RyanSquared commented 6 years ago

This could also be relevant: https://gist.github.com/ahupowerdns/1e8bfbba95a277a4fac09cb3654eb2ac

KellerFuchs commented 6 years ago

FYI, using PowerDNS for GeoDNS means that we point everyone at our own DNS server, which isn't great for latency or reliability.

OTOH, AWS supports SSL healthchecks, which ought to be enough.

RyanSquared commented 6 years ago

OTOH, AWS supports SSL healthchecks, which ought to be enough.

But it also means relying on AWS. I figured we were hopefully going for something more "independent"? Testing such things on a local system would be harder without a builtin DNS setup.

KellerFuchs commented 6 years ago

Nevermind, it seems AWS supports SSL-based heathchecks for ELB but not for Route53. What the actual fuck. :O

KellerFuchs commented 6 years ago

@RyanSquared In principle, I would love us to run our own DNS infra. However, that basically means relying on 3rd-party services for replicas, for reliability & latency reasons (I don't happen to have an anycast DNS network in my backpocket... yet :P) and the standard ways of doing that don't support GeoDNS (because that's not something standardized).

As far as I can tell, we can pick 2 out of 3 from:

Frankly, I would be quite OK dropping GeoDNS in favor of the first two, esp. given how limited Route53's builtin healthchecks are, but that definitely would be a longer-term project. Also, it would need to be discussed with the other admins, and I don't feel that's a discussion that belongs in this issue.

mayli commented 6 years ago

@KellerFuchs how freenode solve this problem?

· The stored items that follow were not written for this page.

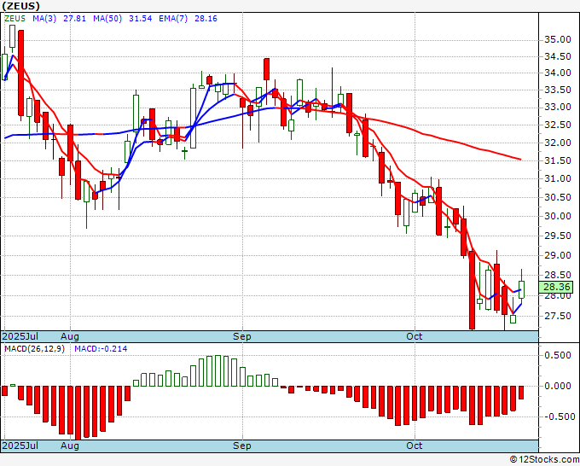Click the 12Stocks.com copyright watermark
Screen dimensions: 580x466
pos(544,460)
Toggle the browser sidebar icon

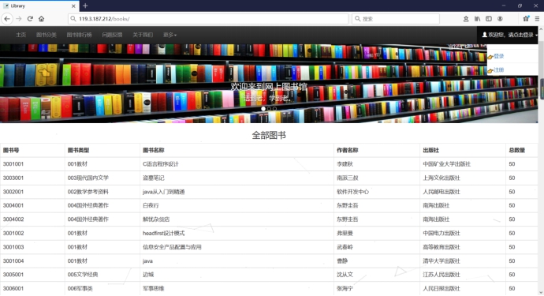[x=489, y=19]
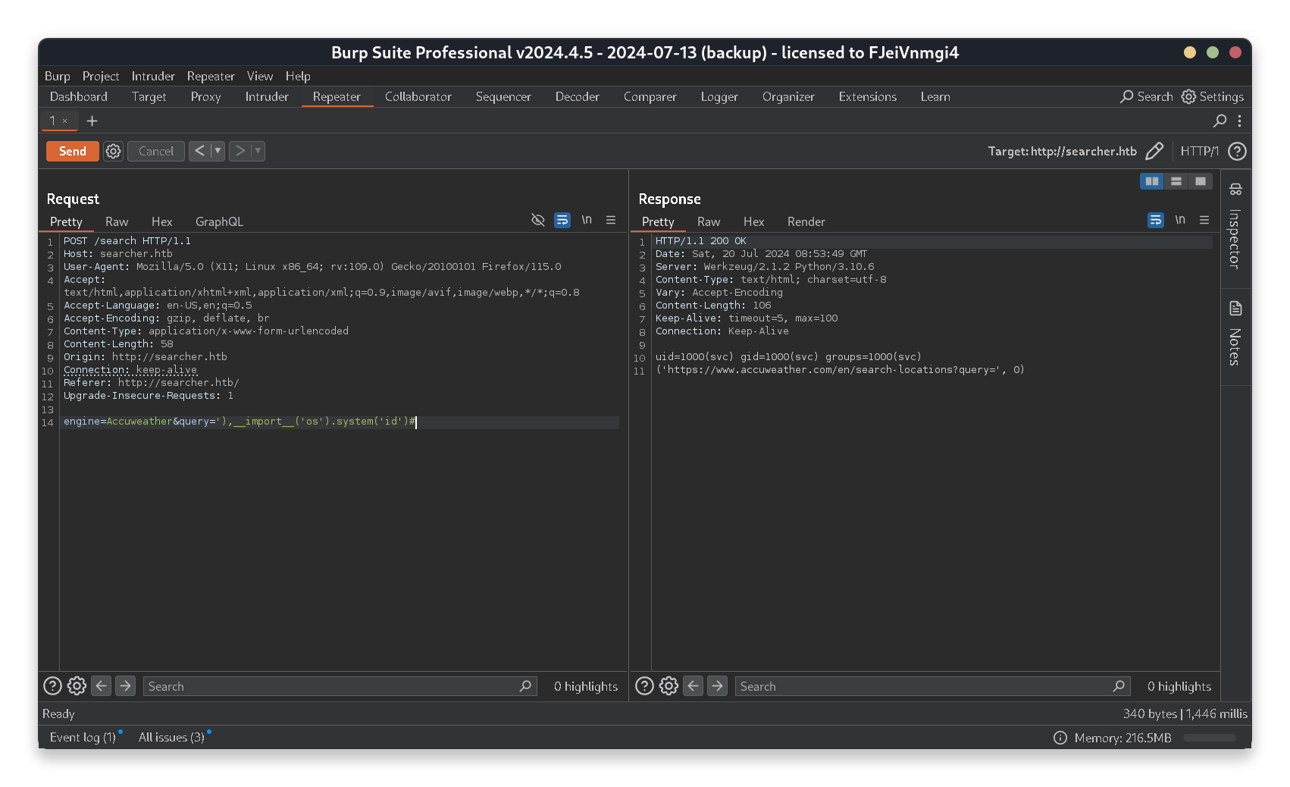
Task: Open the Event log in status bar
Action: tap(83, 737)
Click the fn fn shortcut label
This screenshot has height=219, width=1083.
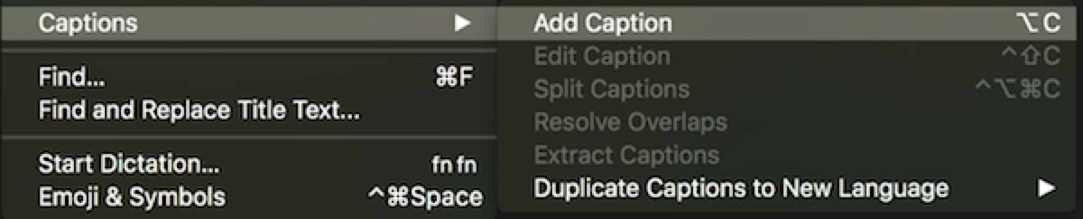click(454, 165)
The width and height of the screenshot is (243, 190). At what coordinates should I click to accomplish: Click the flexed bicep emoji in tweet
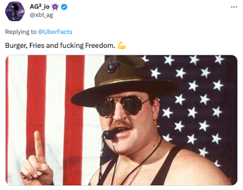point(122,45)
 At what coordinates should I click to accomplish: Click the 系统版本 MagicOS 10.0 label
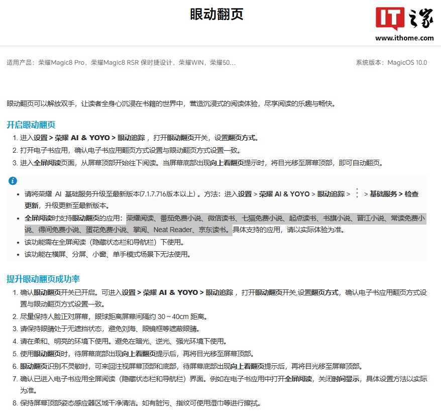[x=391, y=63]
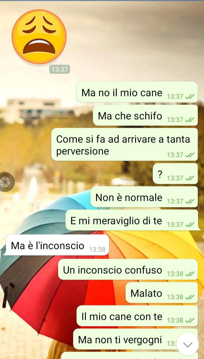Viewport: 204px width, 359px height.
Task: Tap 'Come si fa ad arrivare a tanta perversione' message
Action: (x=124, y=145)
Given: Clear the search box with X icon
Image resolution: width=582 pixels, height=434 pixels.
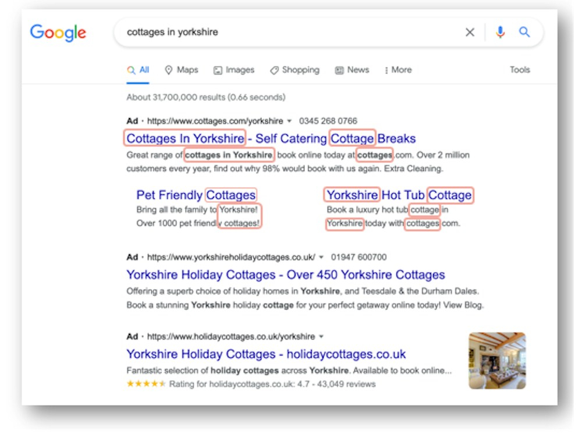Looking at the screenshot, I should click(470, 32).
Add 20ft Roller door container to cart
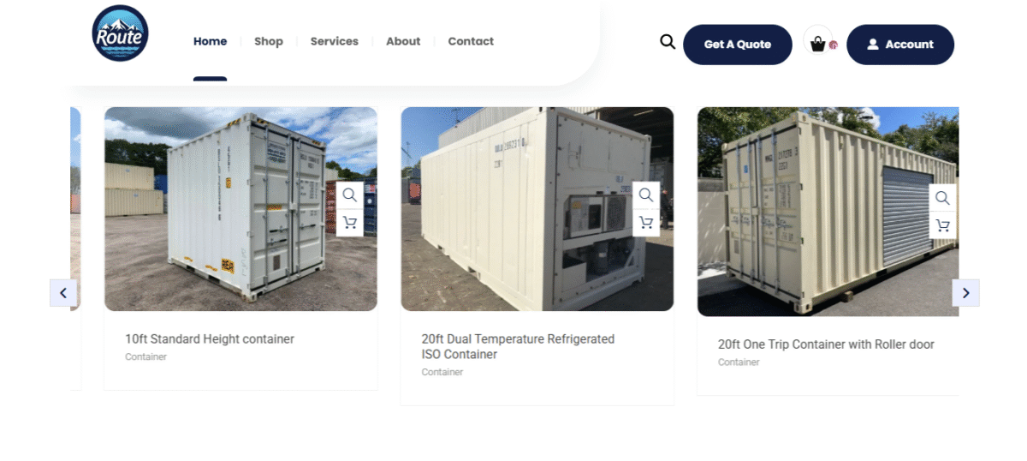This screenshot has height=461, width=1027. tap(942, 225)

KellerFuchs commented 6 years ago

By not doing GeoDNS.

RyanSquared commented 6 years ago

@mayli Freenode, Esper, and many other servers just have a set of records that point to all their servers, independent of location. If users have an issue, it is recommended to instead set your client to a server (or to select from a list of servers) that works best for the user.

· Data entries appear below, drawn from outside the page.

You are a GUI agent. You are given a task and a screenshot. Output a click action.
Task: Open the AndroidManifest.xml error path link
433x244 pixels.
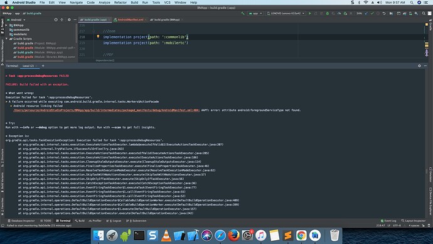pos(106,110)
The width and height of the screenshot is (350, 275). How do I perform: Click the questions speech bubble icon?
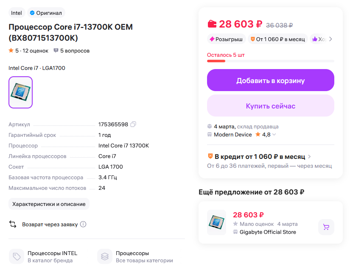56,51
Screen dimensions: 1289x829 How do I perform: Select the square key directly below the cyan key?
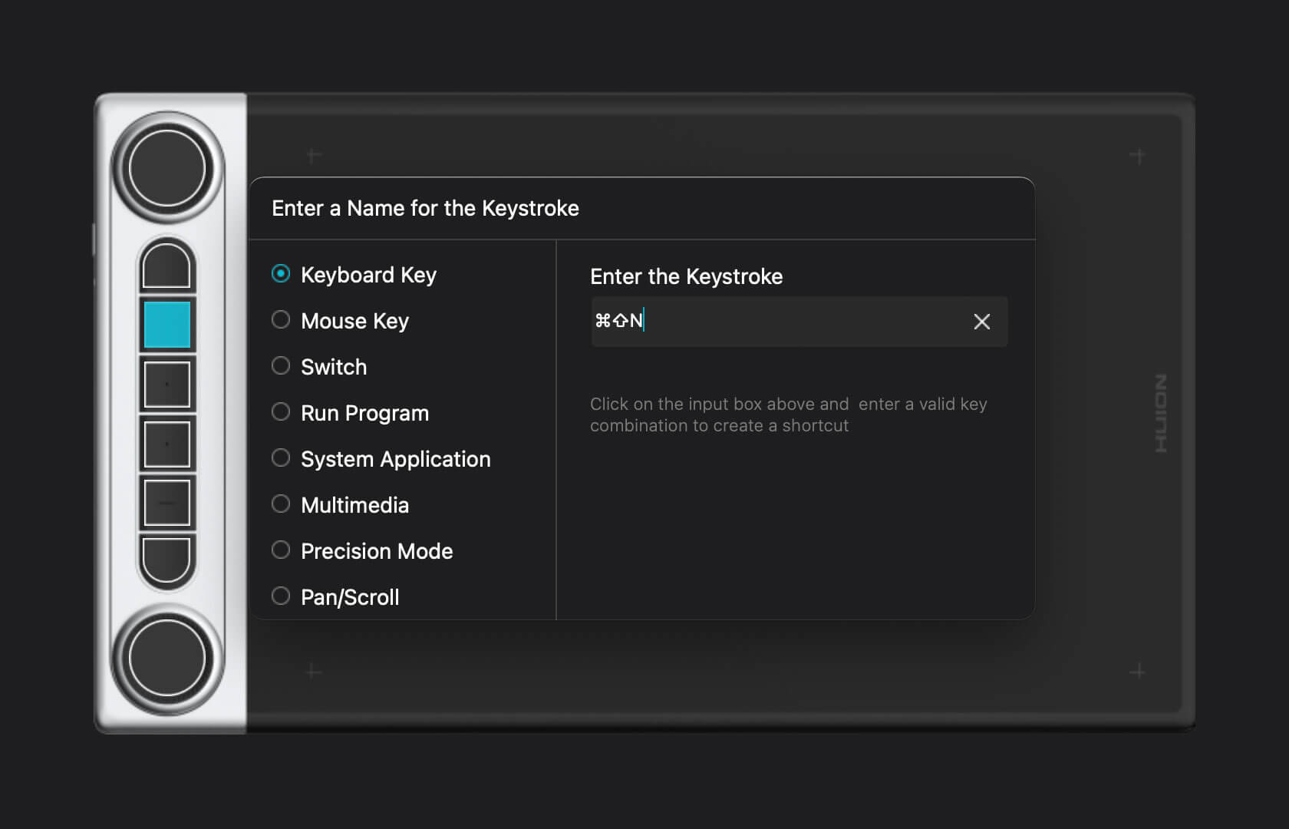pos(167,384)
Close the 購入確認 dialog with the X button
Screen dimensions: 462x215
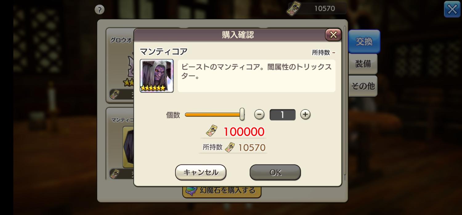[333, 35]
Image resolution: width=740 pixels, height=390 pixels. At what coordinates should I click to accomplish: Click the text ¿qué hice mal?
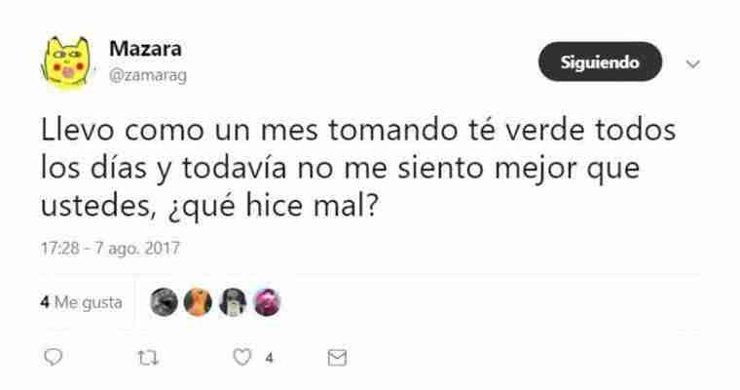[x=274, y=207]
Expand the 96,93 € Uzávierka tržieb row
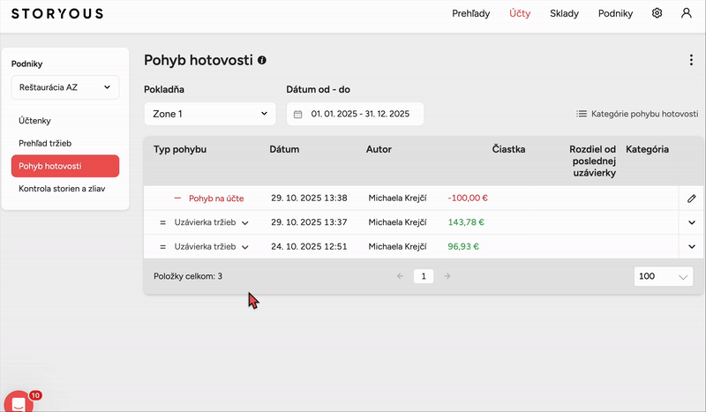Viewport: 706px width, 412px height. click(691, 246)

Not all servers might be listed (at the same time, or even in general) on the public interface, though. However, for our setup, it should be fine to just list them all. Plus, nothing against Freenode, but until recently their network management has been a bit clunky.

mayli commented 6 years ago

So, can we return all records as well? This seems the simple & stupid solution that works without too much effort. And we'd better use our bandwidth to focus on more important stuff, like userdb and other things.

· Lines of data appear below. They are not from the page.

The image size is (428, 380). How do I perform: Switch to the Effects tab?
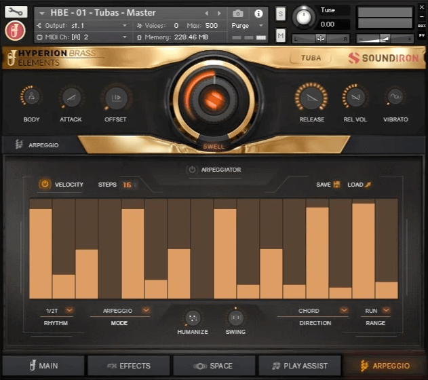pyautogui.click(x=129, y=366)
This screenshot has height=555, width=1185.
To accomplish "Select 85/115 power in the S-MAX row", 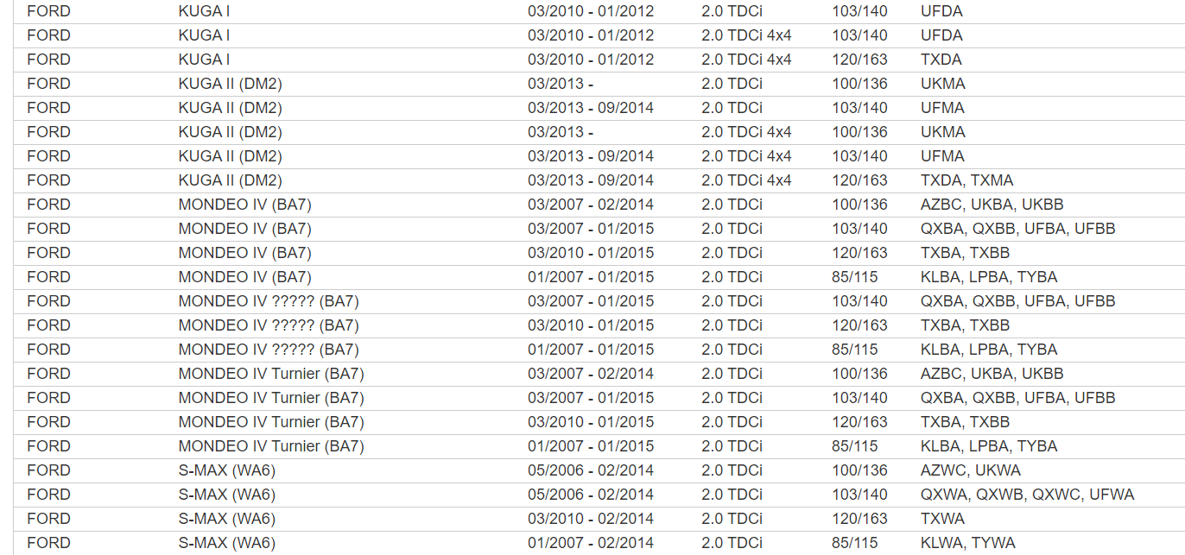I will (x=854, y=543).

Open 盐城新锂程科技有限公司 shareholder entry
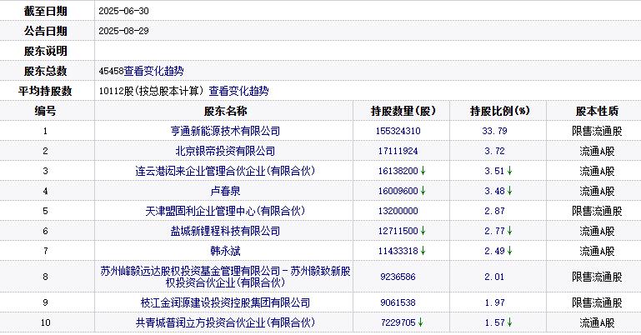click(225, 231)
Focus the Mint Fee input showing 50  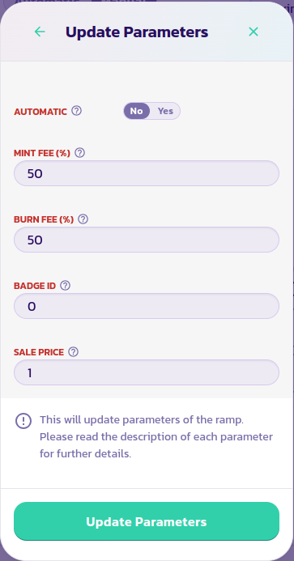[147, 173]
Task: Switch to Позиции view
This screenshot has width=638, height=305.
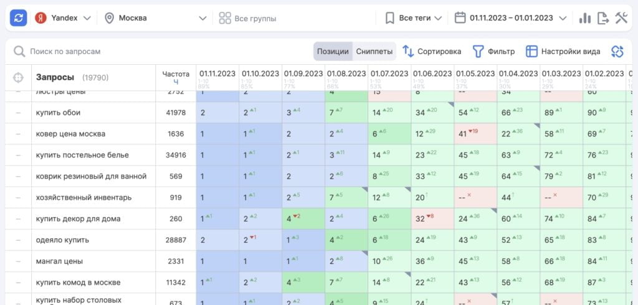Action: pyautogui.click(x=333, y=52)
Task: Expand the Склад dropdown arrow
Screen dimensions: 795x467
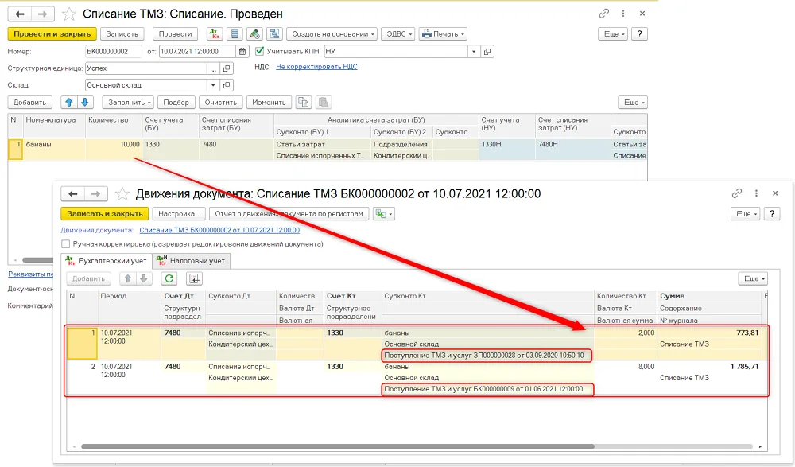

RyanSquared commented 6 years ago

Yes. That is the "default" way most DNS servers return multiple results for one name.

KellerFuchs commented 6 years ago

Yes, endless discussion about a thing that is currently a non-issue is indeed consuming bandwidth...

RyanSquared commented 6 years ago

In order to close this issue - is the DNS setup in general still an issue? If we add a server are we going to have GeoIP enabled for it? If so, how should we remove this configuration?